### Task directions
Only the lines from the one containing "Open the favorites star for ASR/USDT" to the end of the records belong in the answer; repeat them exactly and drop the pictures.

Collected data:

----

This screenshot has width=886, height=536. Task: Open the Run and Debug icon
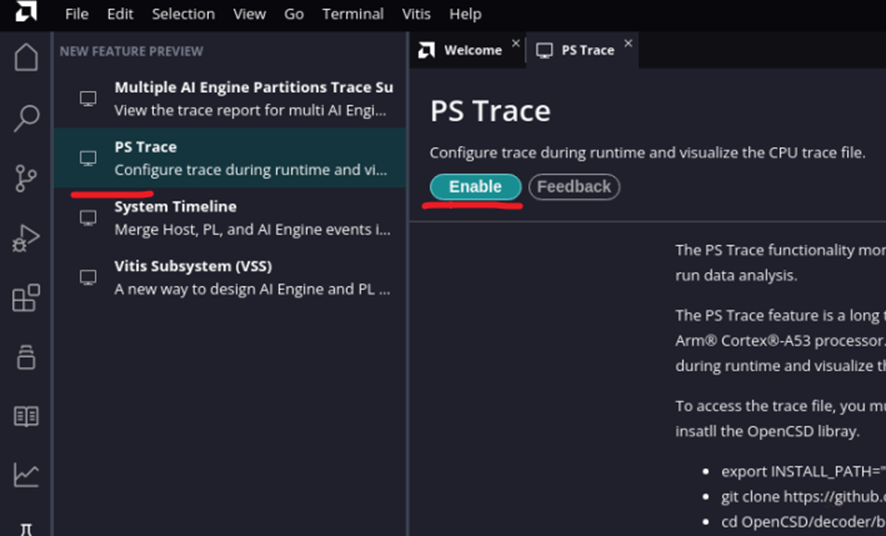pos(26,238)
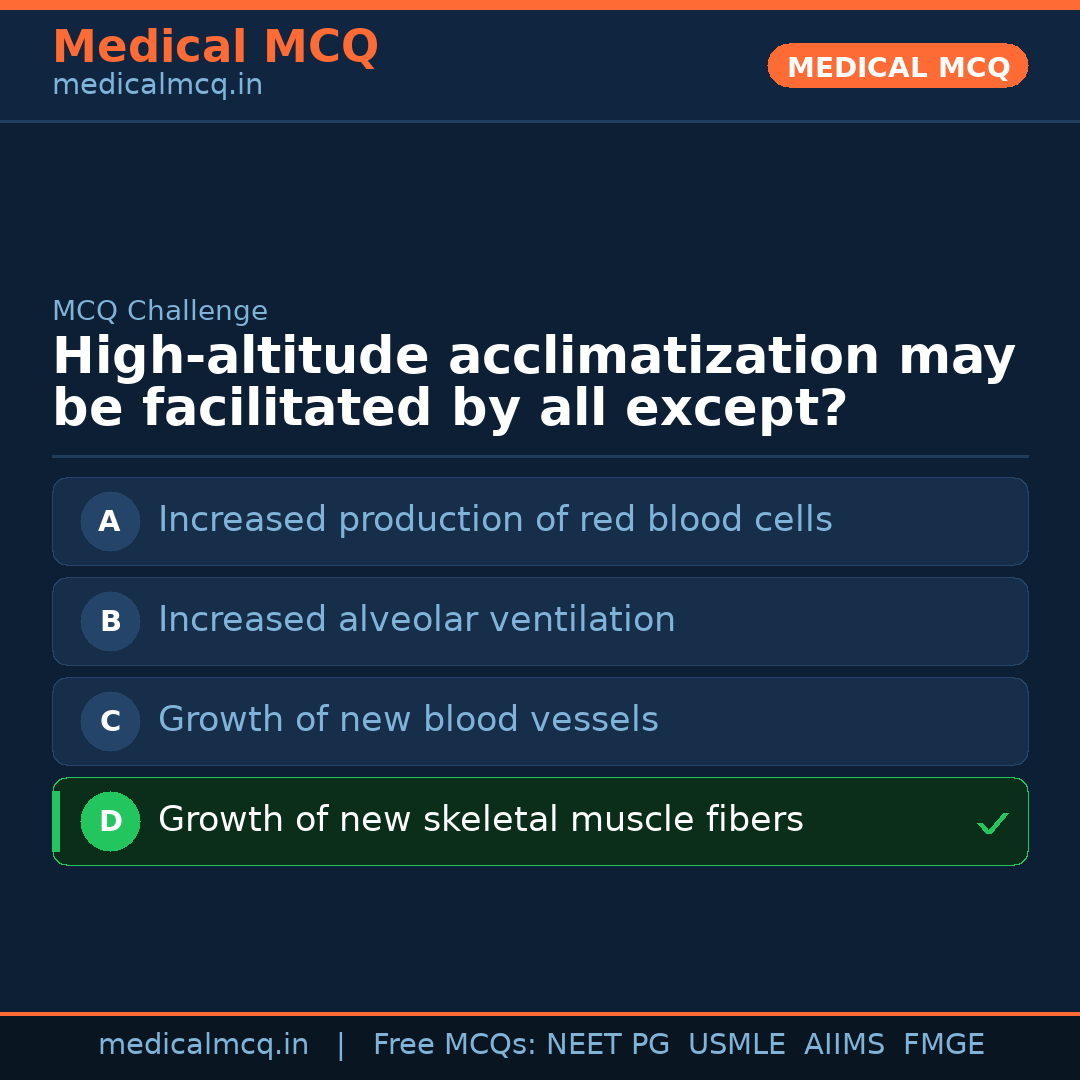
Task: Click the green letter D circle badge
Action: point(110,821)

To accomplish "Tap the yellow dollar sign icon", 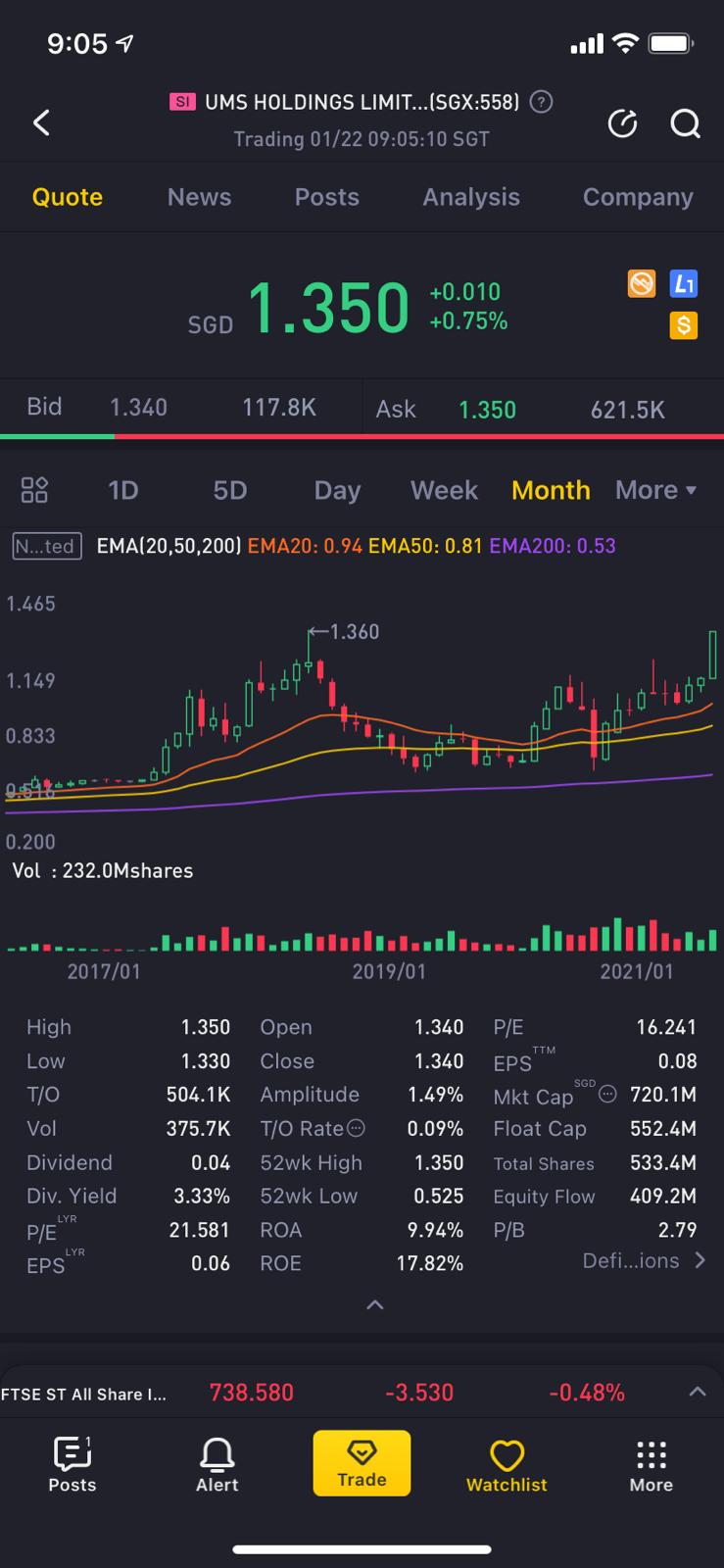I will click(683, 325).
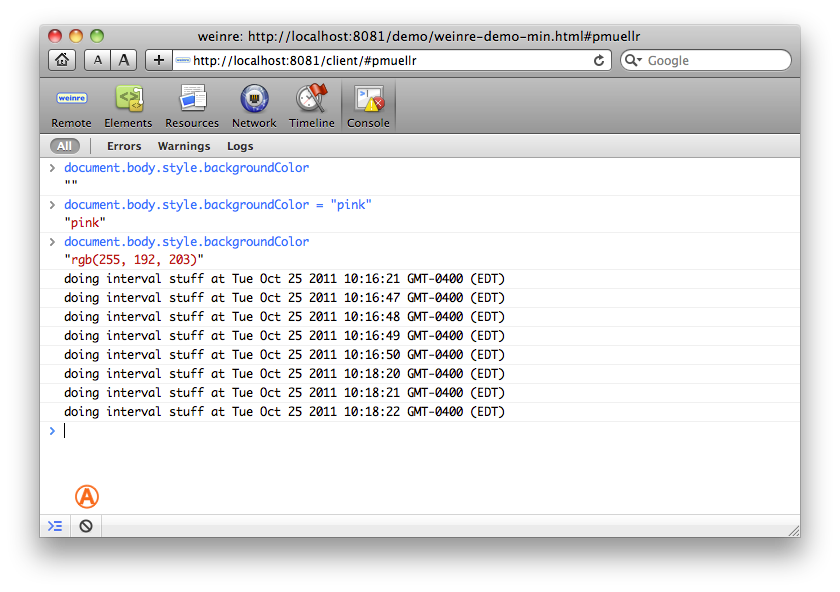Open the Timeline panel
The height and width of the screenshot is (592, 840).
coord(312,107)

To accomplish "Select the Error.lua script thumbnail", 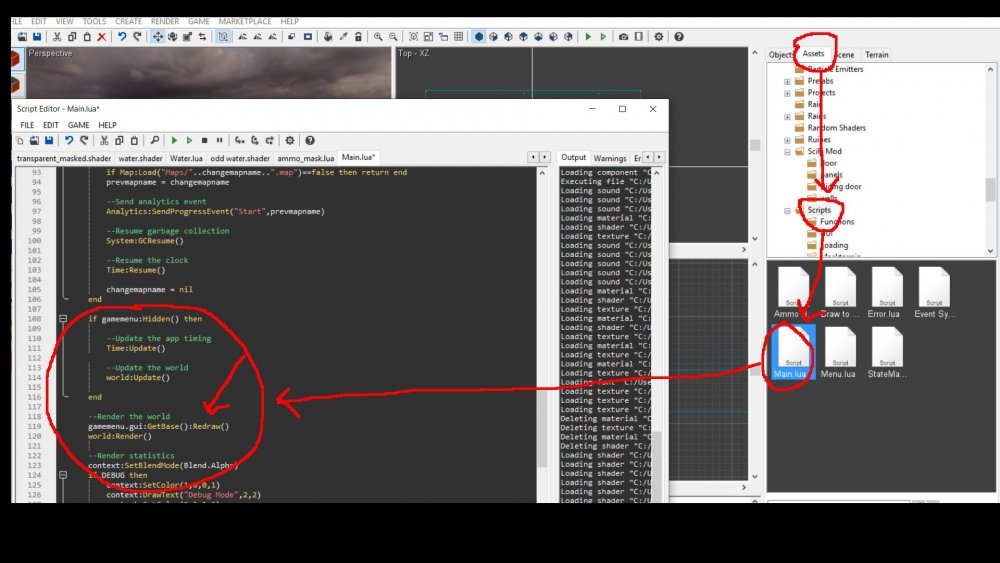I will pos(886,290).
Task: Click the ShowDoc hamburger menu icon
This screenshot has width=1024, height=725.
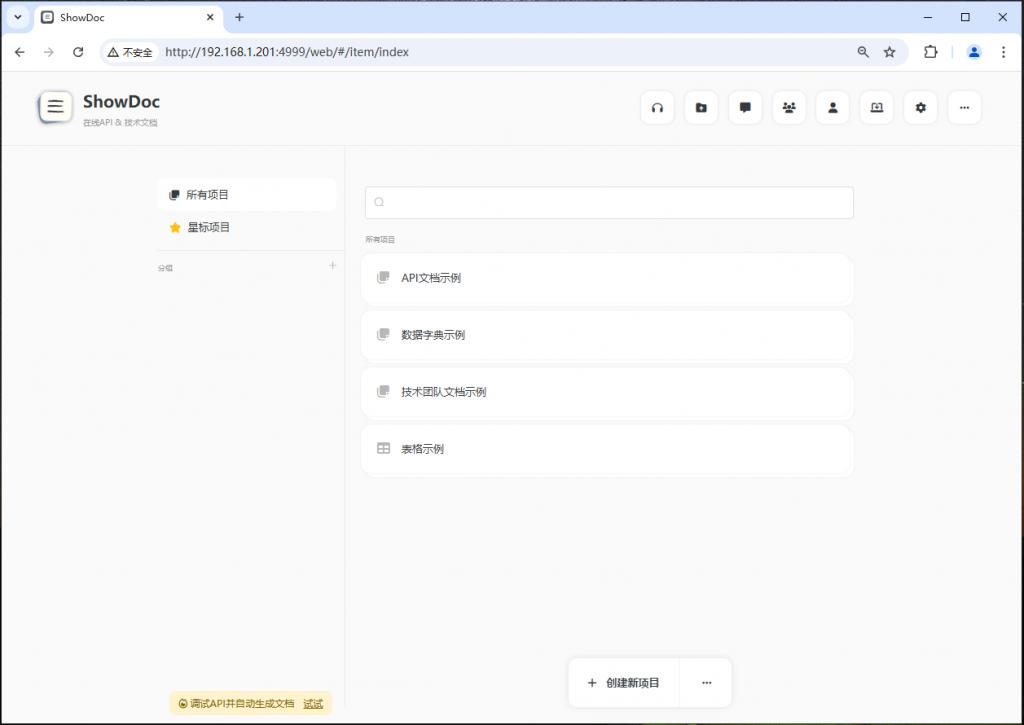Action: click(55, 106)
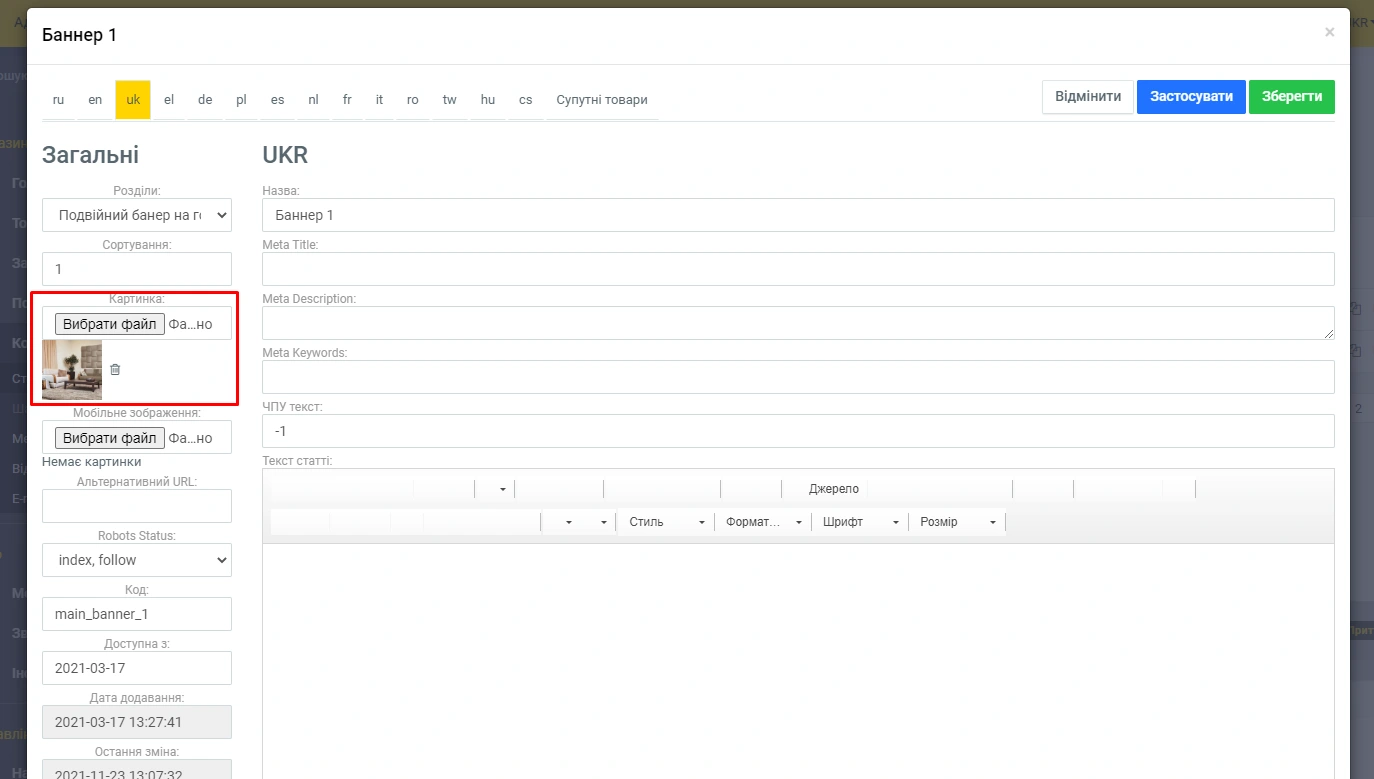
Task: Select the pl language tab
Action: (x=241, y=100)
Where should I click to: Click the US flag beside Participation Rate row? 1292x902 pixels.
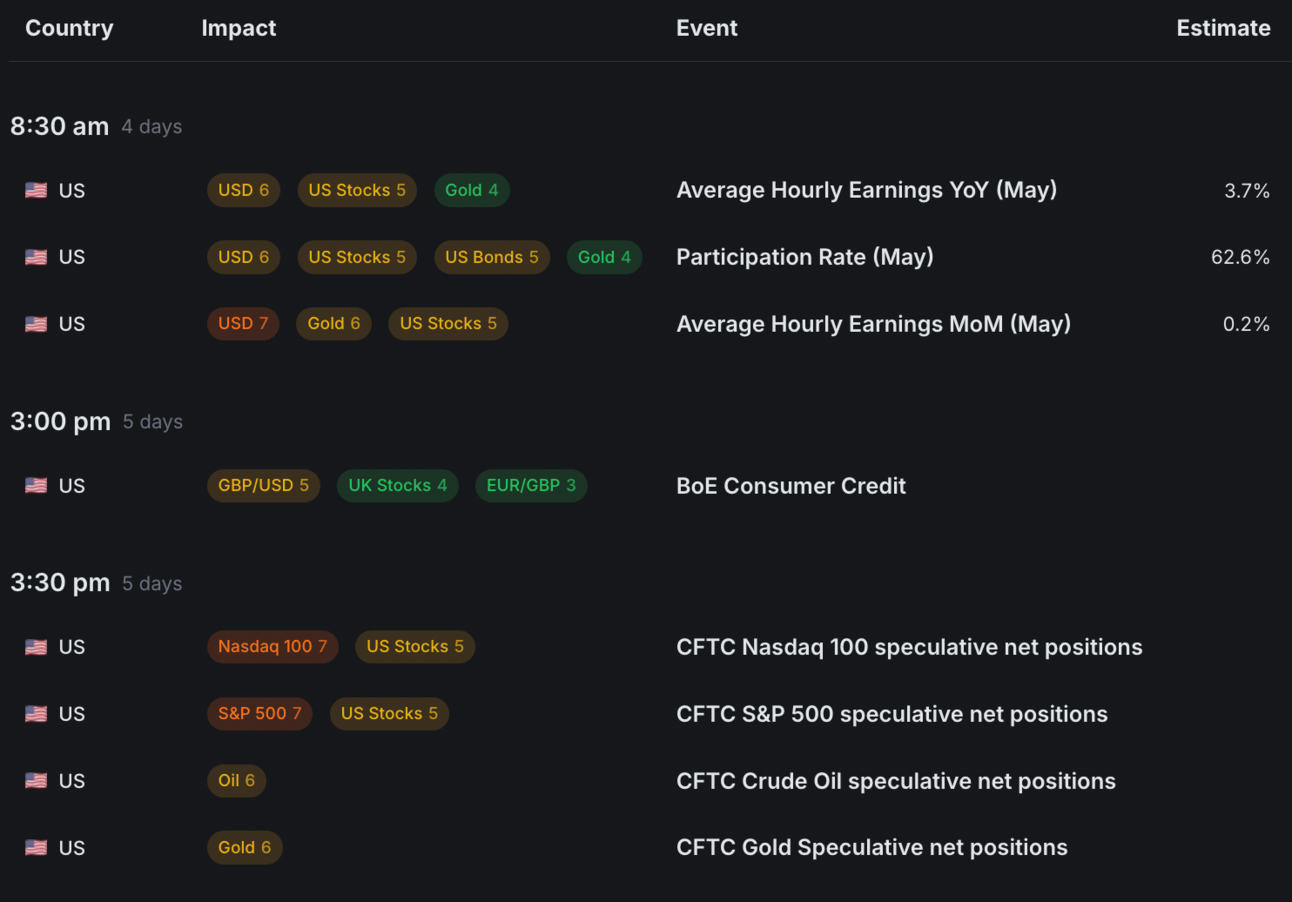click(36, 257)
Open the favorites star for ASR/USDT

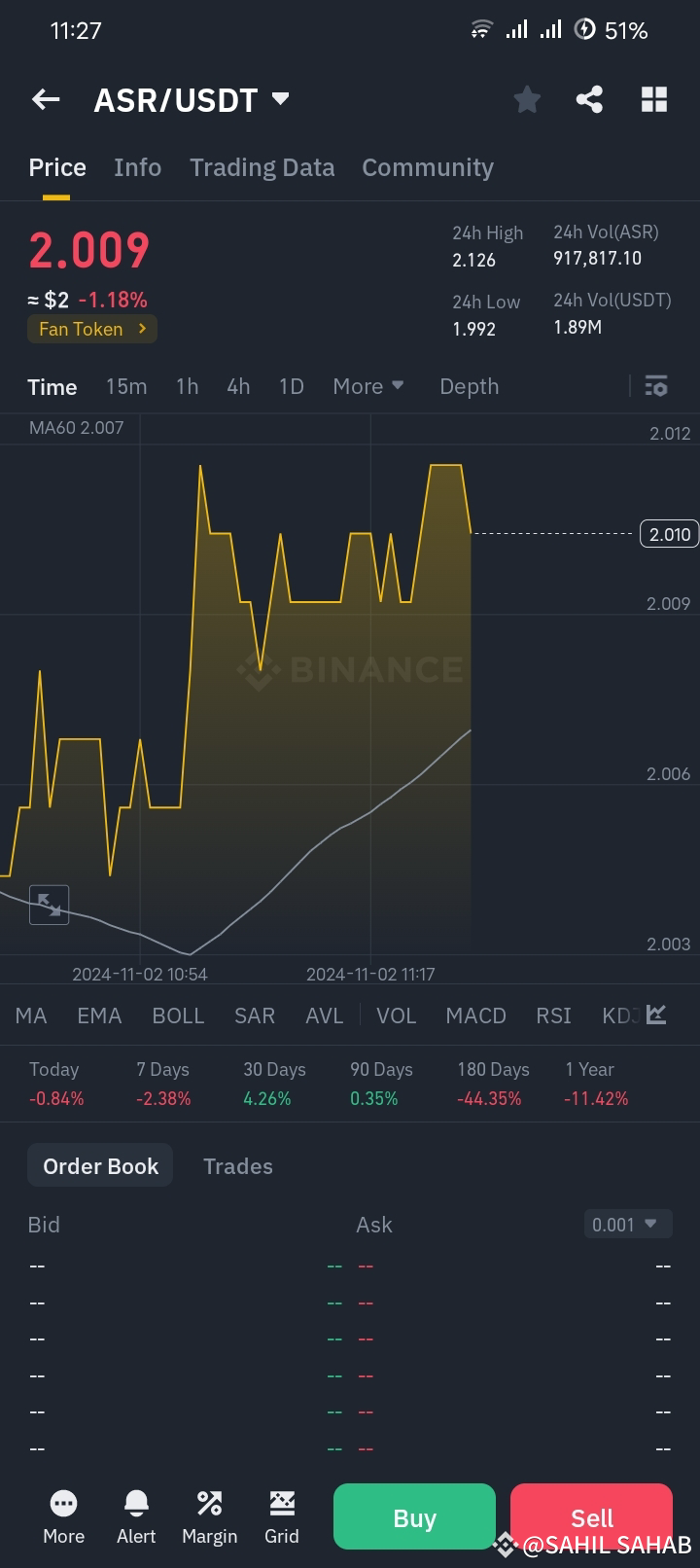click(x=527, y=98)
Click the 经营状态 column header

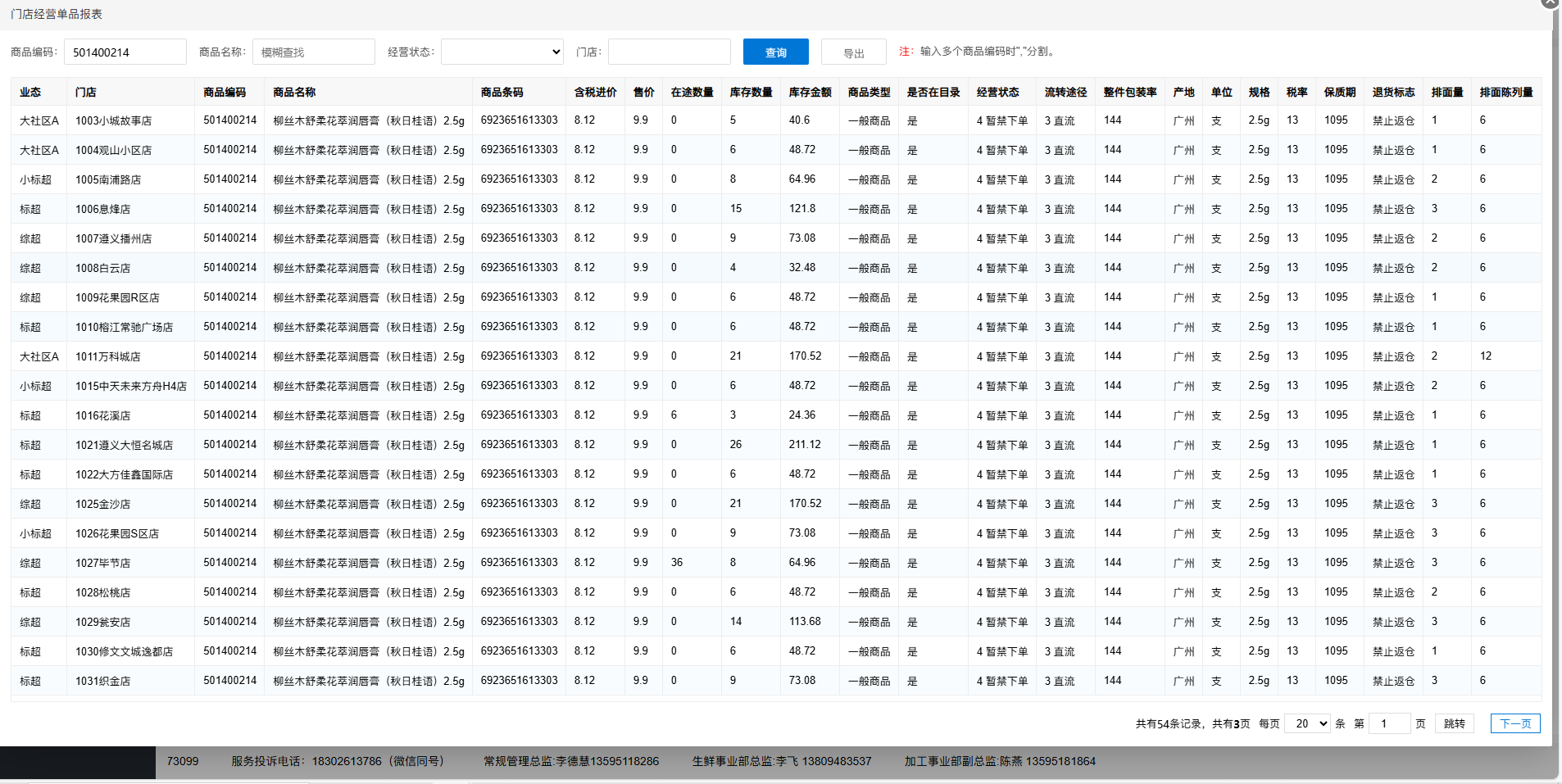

----

### Task solution
Open the favorites star for ASR/USDT

click(x=527, y=98)
Click the 经营状态 column header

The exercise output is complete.